AVAILABLE DATA
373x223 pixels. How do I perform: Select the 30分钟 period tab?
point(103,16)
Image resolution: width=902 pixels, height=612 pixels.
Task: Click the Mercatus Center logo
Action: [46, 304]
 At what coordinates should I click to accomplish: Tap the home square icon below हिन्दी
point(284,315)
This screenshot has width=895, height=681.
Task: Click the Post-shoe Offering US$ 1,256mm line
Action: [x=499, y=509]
--
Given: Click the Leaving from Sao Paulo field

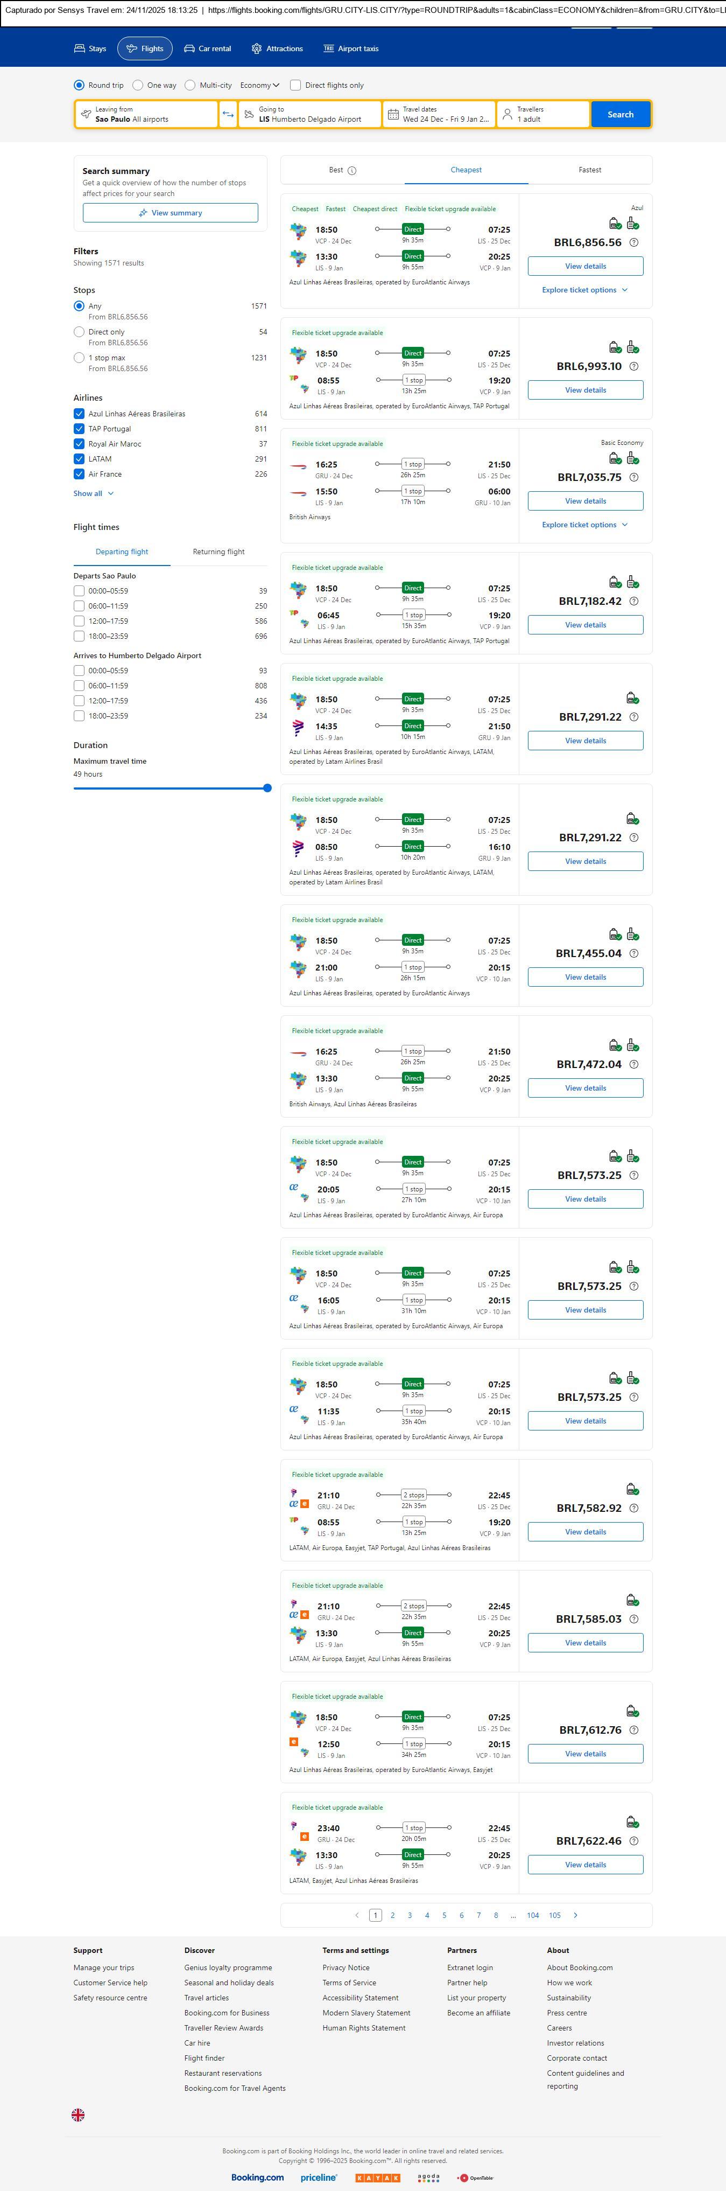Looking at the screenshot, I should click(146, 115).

TASK INSTRUCTIONS
Copy out the records starting with the line with "373x223 pixels. How" and going on through the line with "Action: [46, 304]", swapping "Select" for "Choose" and keeping all else the same.

EXERCISE OUTPUT
373x223 pixels. How do I perform: Choose the 30分钟 period tab?
point(103,16)
Image resolution: width=902 pixels, height=612 pixels.
Task: Click the Mercatus Center logo
Action: [46, 304]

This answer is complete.